[Target pointing data]

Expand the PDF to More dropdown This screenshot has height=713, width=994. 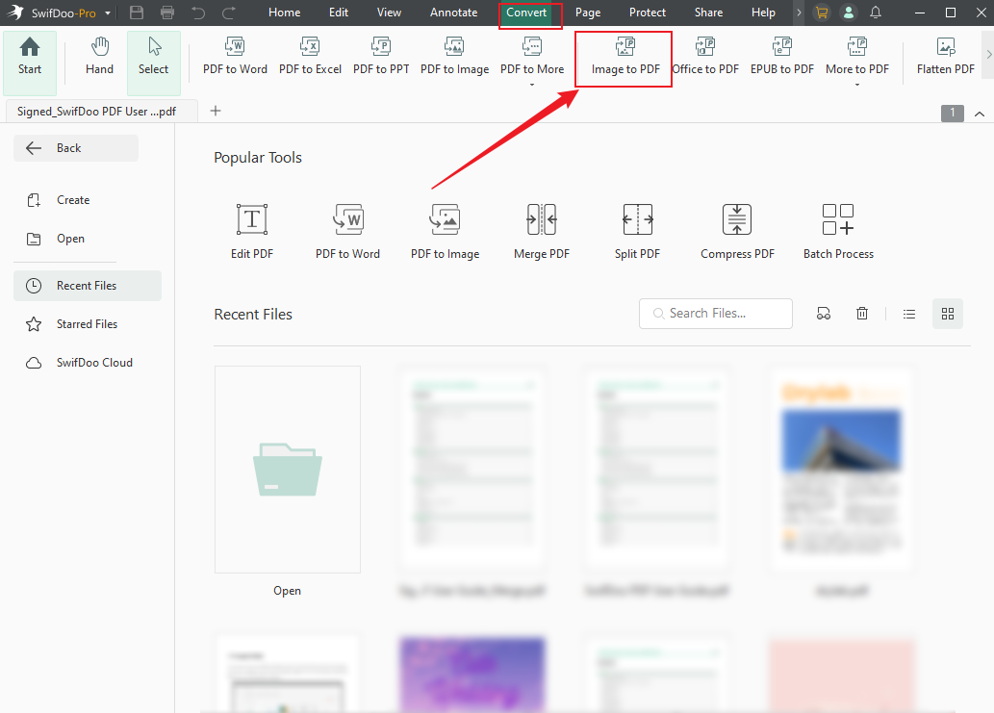click(x=532, y=85)
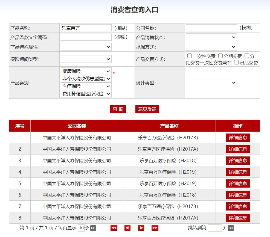Click the next page arrow icon
270x237 pixels.
pos(141,228)

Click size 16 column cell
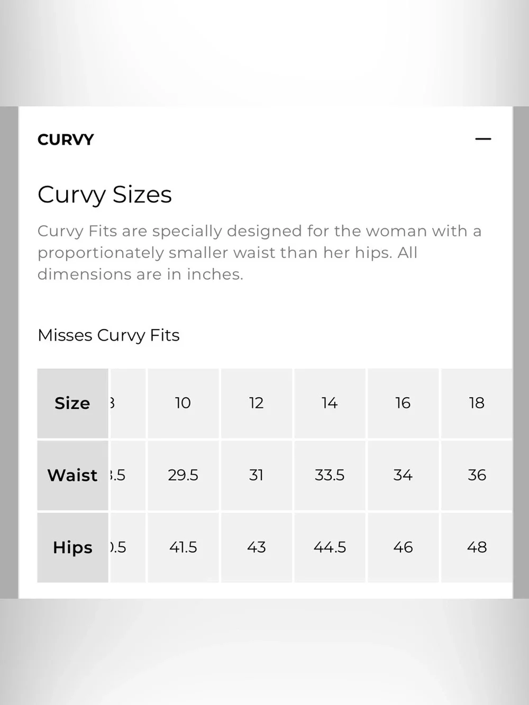403,403
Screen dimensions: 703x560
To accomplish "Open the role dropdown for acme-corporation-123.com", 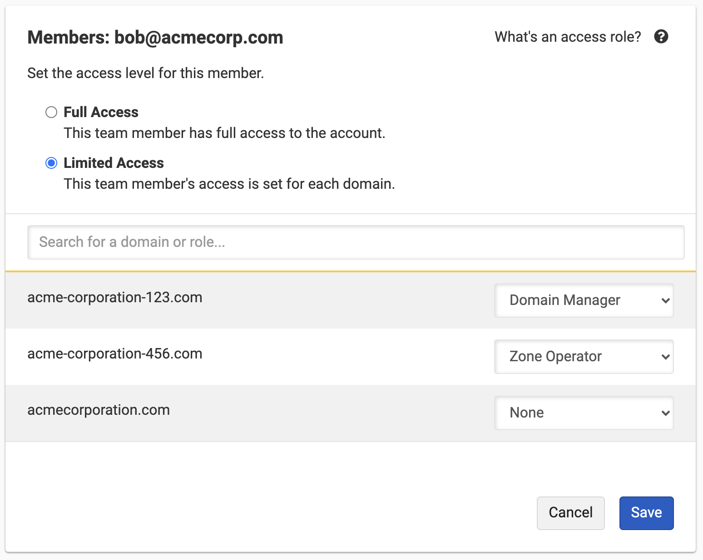I will [x=583, y=300].
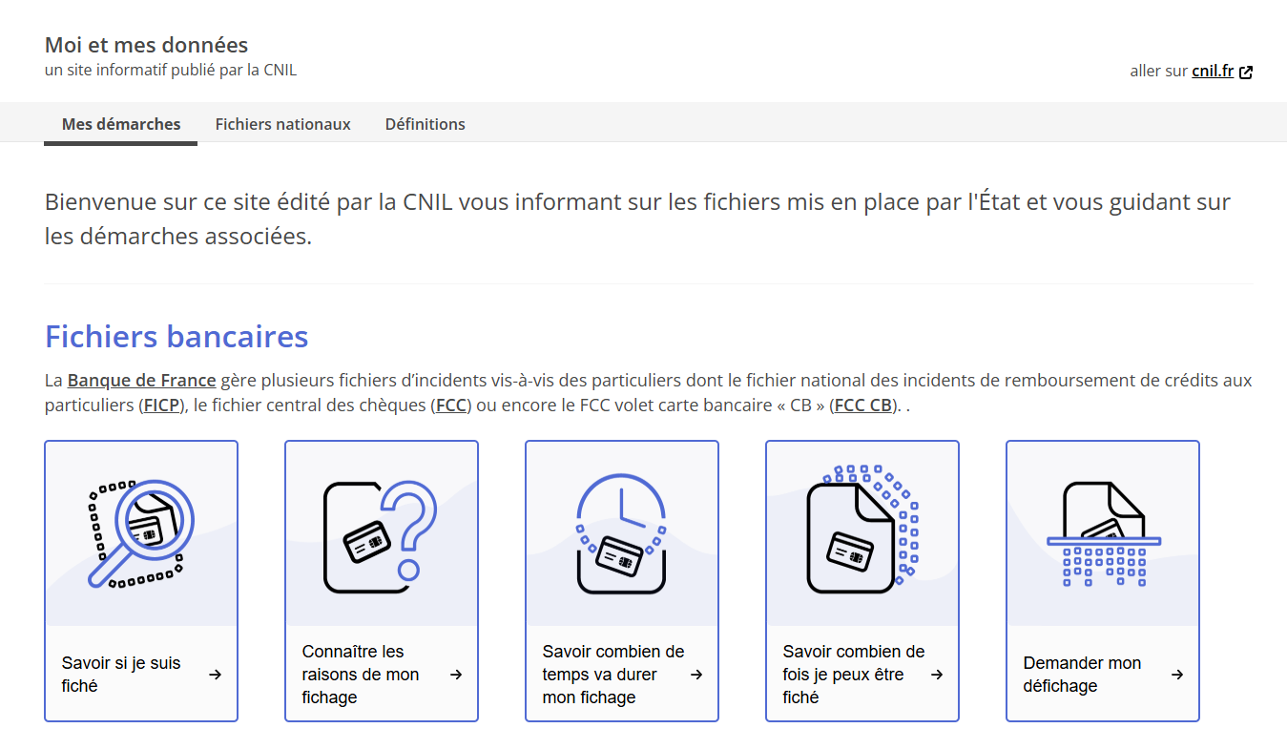The height and width of the screenshot is (749, 1287).
Task: Click 'Moi et mes données' site title
Action: pos(146,45)
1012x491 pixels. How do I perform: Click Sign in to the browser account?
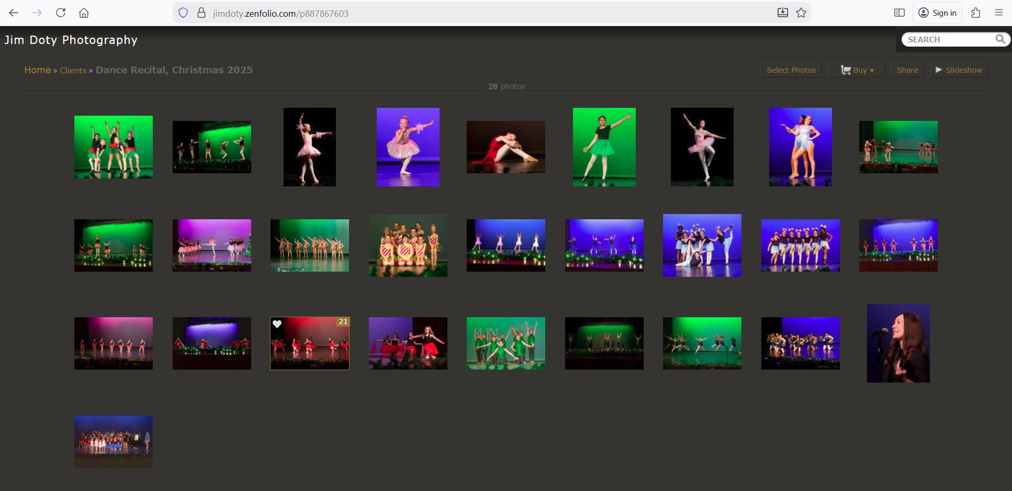(937, 13)
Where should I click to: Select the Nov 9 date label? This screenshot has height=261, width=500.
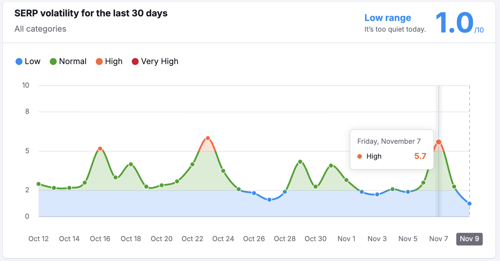469,239
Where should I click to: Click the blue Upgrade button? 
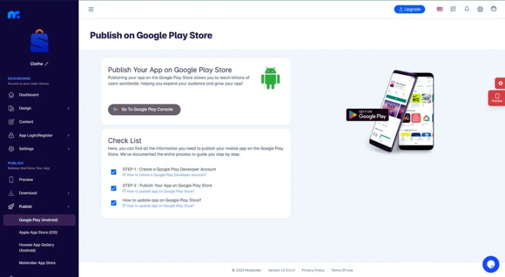click(x=409, y=9)
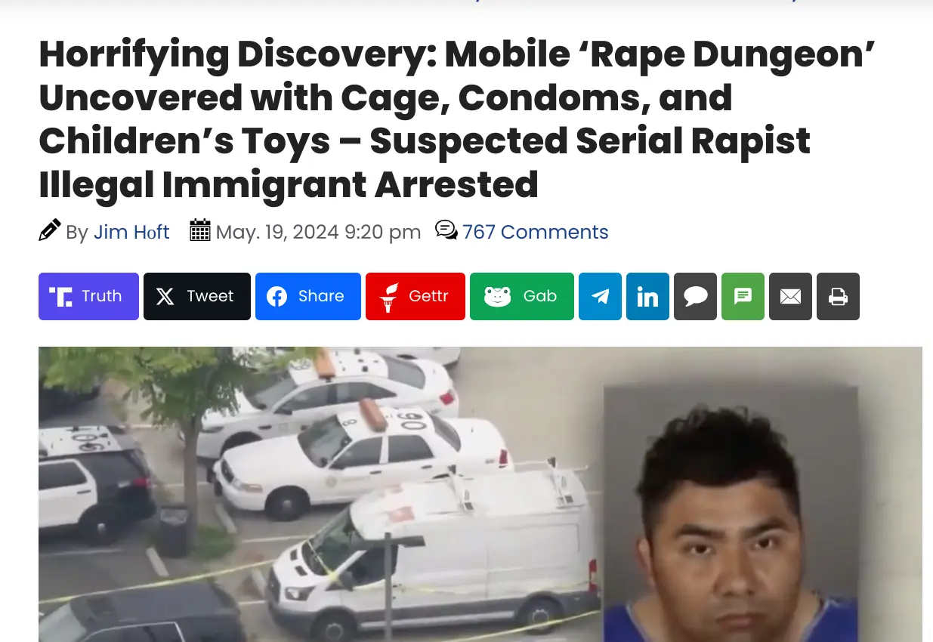Click the May 19, 2024 publish date

pos(318,232)
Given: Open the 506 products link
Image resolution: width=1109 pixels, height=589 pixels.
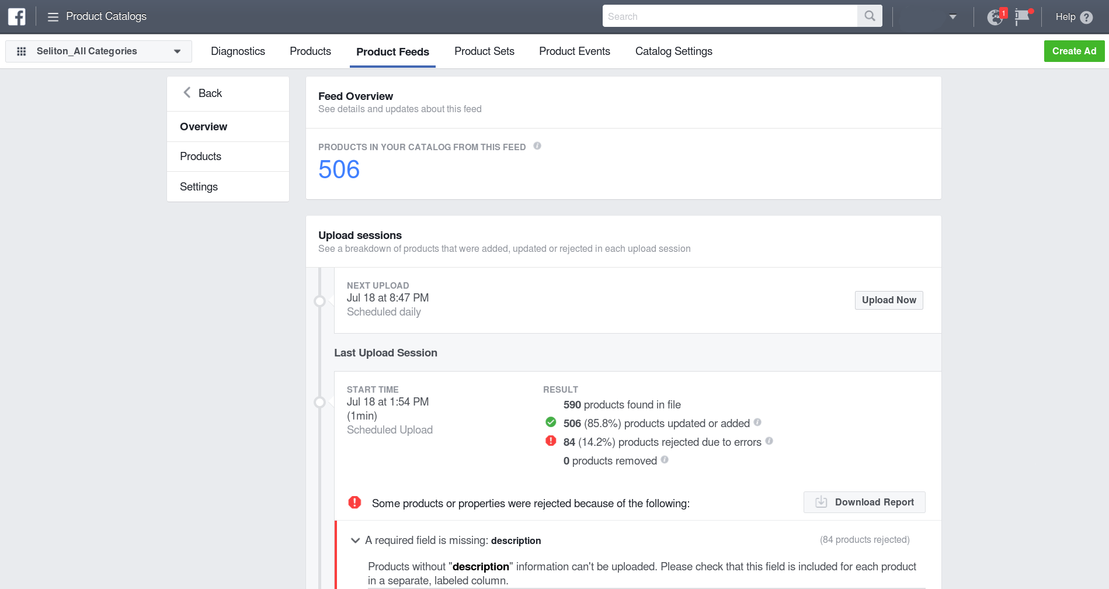Looking at the screenshot, I should 339,169.
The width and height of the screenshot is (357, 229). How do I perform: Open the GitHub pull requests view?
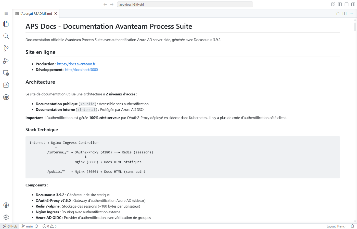(6, 97)
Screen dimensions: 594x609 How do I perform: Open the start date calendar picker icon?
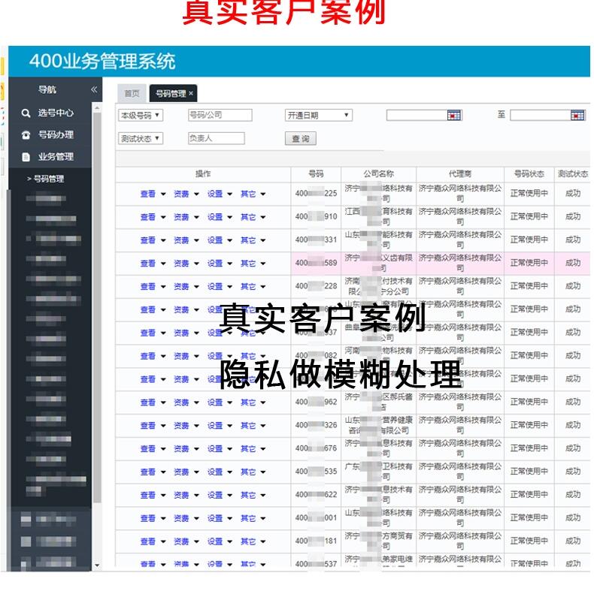click(x=453, y=116)
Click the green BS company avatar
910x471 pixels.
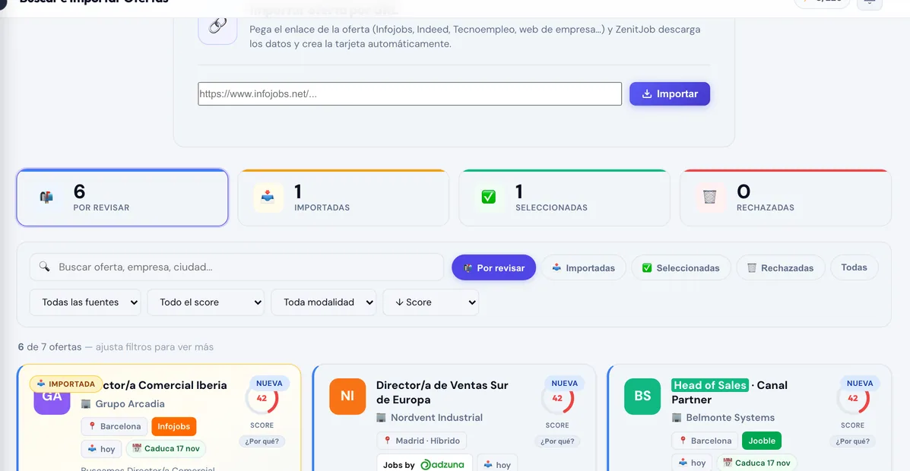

WHAT TO DO ->
Please format the lines as a JSON list of strings, starting with the line that contains "Where should I click to: Click" and going on through the line that contains "Looking at the screenshot, I should 339,169.", with one string per line. Leave out blank lines and the pictures.

FINISHED TASK ->
[
  "Where should I click to: Click the blue Upgrade button? ",
  "click(x=409, y=9)",
  "Click the May 19, 2024 publish date",
  "pos(318,232)",
  "Given: Open the 506 products link",
  "Image resolution: width=1109 pixels, height=589 pixels.",
  "Looking at the screenshot, I should 339,169."
]